O resultado, já tivemos oportunidade de ver em várias ocasiões, com o eleitor se dando conta do erro que cometeu apenas após a posse de seu representante. Ou, pior, sequer reconhecendo e tendo informações do que o seu representante propõe e faz na Assembleia, na Câmara de Vereadores ou mesmo nas prefeituras e governos do Estado, o que faz com que, no próximo pleito, possa cometer o mesmo erro.
Mas isso não é uma condenação impossível de ser revertida. Vejam países como o Uruguai, por exemplo, em que desde a redemocratização as regras são claras e válidas para sucessivas eleições, consolidando um sistema político e eleitoral que orienta a vida dos partidos e cria uma cultura de participação em que o cidadão não é, a cada pleito, surpreendido por regras novas, em geral casuísticas.
Não se trata, obviamente, de achar que um sistema político e eleitoral precisa ser algo rígido a ponto de nunca poder ser reformado. Mas é preciso que a sociedade passe por um largo período de exercício e teste de um sistema para que ele se consolide e amadureça, permitindo à própria população ser capaz de um balanço sobre os seus pontos positivos e negativos. Infelizmente, não é a experiência brasileira.
Agora, sinaliza-se de Brasília a possibilidade de ser adotado o Distritão.
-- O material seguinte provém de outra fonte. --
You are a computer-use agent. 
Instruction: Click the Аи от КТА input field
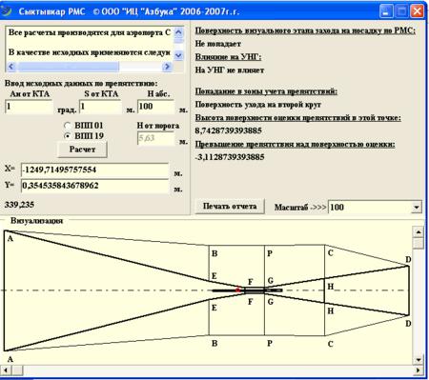coord(29,107)
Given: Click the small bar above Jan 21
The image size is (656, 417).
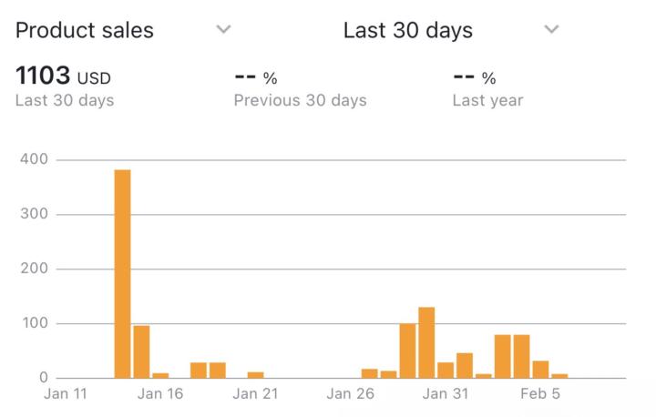Looking at the screenshot, I should [x=255, y=374].
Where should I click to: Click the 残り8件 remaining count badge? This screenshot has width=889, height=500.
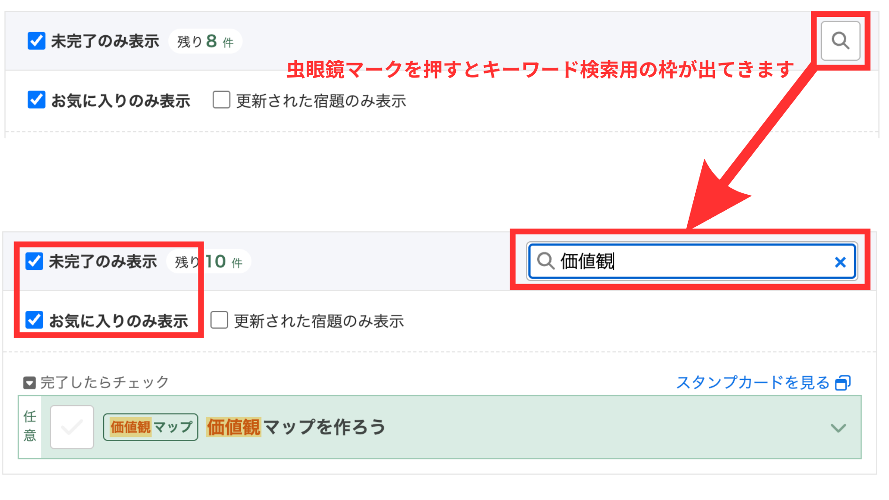click(x=205, y=41)
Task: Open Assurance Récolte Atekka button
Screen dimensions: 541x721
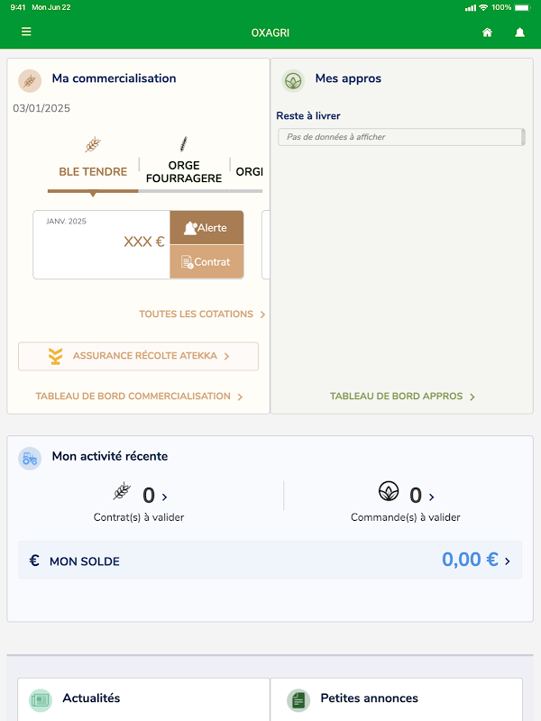Action: click(138, 356)
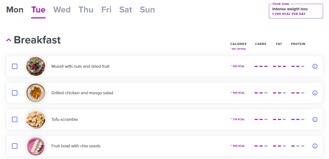Select Grilled chicken and mango salad checkbox

coord(15,93)
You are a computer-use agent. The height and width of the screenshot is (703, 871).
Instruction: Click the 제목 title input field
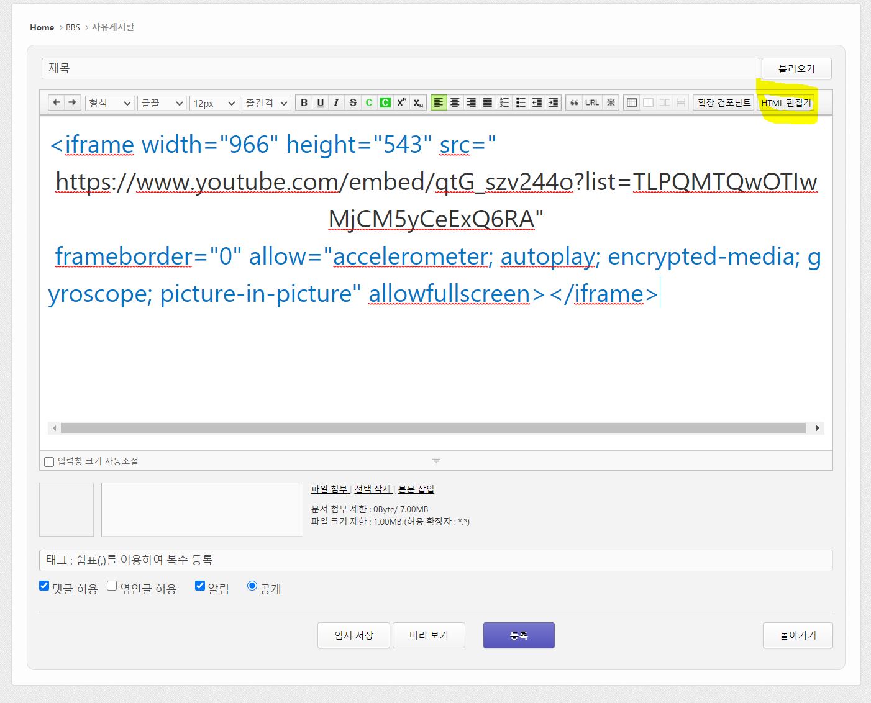click(x=400, y=68)
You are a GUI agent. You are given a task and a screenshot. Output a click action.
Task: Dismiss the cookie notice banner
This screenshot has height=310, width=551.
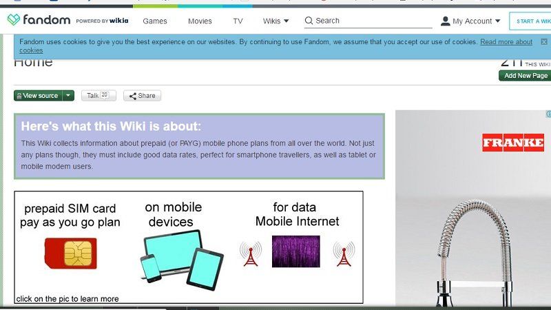click(x=543, y=42)
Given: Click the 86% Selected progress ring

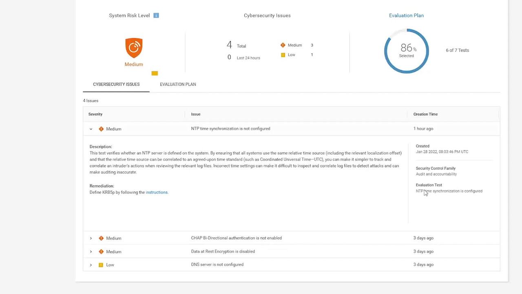Looking at the screenshot, I should point(406,50).
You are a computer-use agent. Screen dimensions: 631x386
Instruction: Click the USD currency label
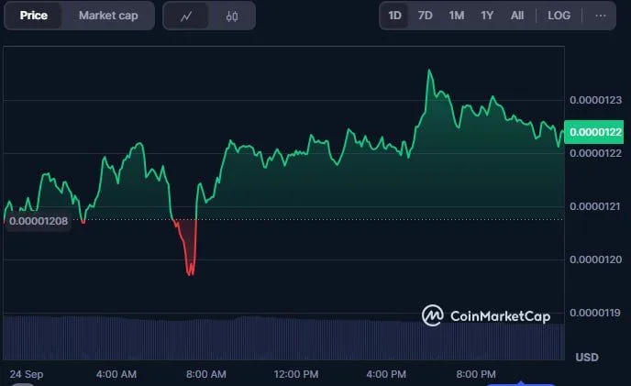(x=587, y=357)
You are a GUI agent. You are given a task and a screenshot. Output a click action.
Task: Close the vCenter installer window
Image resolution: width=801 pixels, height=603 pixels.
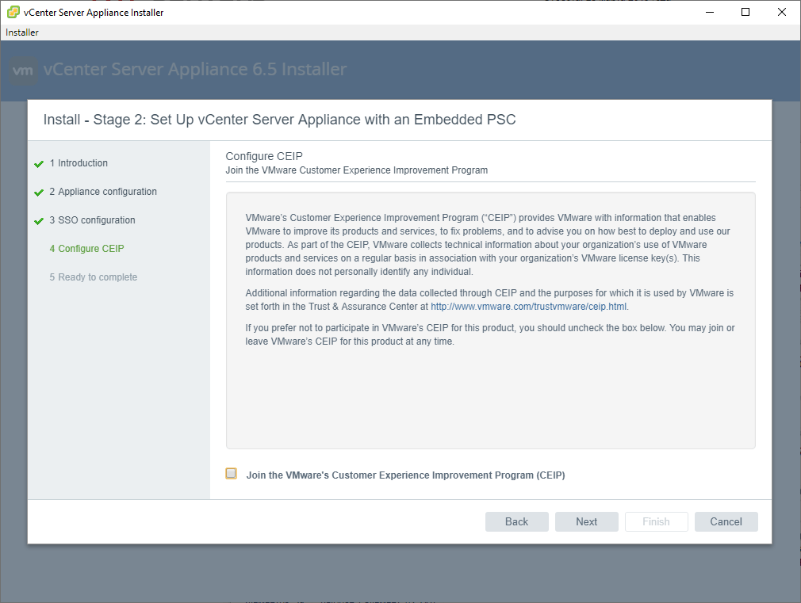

Nesse sistema, cada estado da Federação é considerado um Distrito Eleitoral, elegendo os mais votados, sem proporcionalidade entre os partidos. Isso, obviamente, muda tudo em relação às estratégias eleitorais dos próprios partidos e impacta, obviamente, a escolha dos eleitores.
Apesar de o sistema político brasileiro necessitar de amplas reformas, não creio que a melhor forma seja no atropelo do tempo, sem discussão com a sociedade e a partir dos interesses dos próprios deputados que participarão da disputa eleitoral. O fim da proporcionalidade entre os partidos é, claramente, uma medida que restringe a democracia da representação e diminui a chance da renovação. Tudo o que não precisamos neste momento da vida política brasileira.